Александр Холин - Юность Моисея
Некоторые из этого потомства особенно в юности, часто сами ищут ответы на все жизненные вопросы. Что всегда порождает войну с родителями. Но, подрастая, детки смиряются с треугольником и совсем уже не обращают внимания на мир Хаоса. Вернее, слышали что-то, где-то в Гиперборее, а мне оно надо?..
Ведь тут у нас совсем другая жизнь. Поэтому едут пока такие, как ты…
— Знаешь, такими, как я, земля никогда не обеднеет, — сдвинул брови Толмай. — Не хочу хвалиться, но ищущий счастья — всегда обретёт его, а ожидающий, пока что-то принесут и накормят, так и останется ожидающим.

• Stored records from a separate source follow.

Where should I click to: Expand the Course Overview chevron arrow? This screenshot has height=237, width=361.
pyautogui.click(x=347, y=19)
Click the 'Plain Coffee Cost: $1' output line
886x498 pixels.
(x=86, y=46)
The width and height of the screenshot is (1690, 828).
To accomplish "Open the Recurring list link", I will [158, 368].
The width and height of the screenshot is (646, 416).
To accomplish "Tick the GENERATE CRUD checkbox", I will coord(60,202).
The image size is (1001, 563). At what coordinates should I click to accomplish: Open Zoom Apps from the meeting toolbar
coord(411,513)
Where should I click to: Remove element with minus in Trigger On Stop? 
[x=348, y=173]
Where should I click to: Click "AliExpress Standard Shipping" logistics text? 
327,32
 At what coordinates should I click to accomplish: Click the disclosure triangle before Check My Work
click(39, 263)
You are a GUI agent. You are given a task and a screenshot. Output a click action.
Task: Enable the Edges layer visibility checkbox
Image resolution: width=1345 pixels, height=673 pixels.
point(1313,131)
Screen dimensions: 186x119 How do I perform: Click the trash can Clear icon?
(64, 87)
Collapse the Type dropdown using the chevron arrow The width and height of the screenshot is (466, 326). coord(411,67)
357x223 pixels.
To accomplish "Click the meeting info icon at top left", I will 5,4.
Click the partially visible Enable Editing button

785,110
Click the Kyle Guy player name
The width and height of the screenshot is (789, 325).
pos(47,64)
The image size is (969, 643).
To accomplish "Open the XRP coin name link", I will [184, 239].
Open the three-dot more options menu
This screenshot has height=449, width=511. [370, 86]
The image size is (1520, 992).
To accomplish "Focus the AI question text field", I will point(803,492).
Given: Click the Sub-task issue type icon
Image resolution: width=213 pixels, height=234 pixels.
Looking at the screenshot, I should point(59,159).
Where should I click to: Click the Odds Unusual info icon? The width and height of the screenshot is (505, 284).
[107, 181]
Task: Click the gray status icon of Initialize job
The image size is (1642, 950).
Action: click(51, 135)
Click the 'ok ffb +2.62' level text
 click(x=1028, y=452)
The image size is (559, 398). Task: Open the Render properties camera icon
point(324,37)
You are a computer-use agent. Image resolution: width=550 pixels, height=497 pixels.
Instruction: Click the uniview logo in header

— А я вот что ещё скажу, — добавила Чернава. — Когда-то ваши мудрецы обязательно Божью мудрость запишут. Не случалось ли тебе видеть, что из телесных глаз, когда они долго побудут в дыму, текут телесные слёзы, как у меня сейчас. А на свежем воздухе, на лугах, при источниках и садах, те же глаза делаются острее и здоровее? Тоже самое происходит и со зрением душевным. Если оно обращено на луг духовных писаний, то делается чистым, ясным и проницательным, так что может видеть наветы бесовские, а если остаётся в дыму житейских попечений, непрестанно будет испускать слёзы, бесконечно плакать о сём и будущем веке.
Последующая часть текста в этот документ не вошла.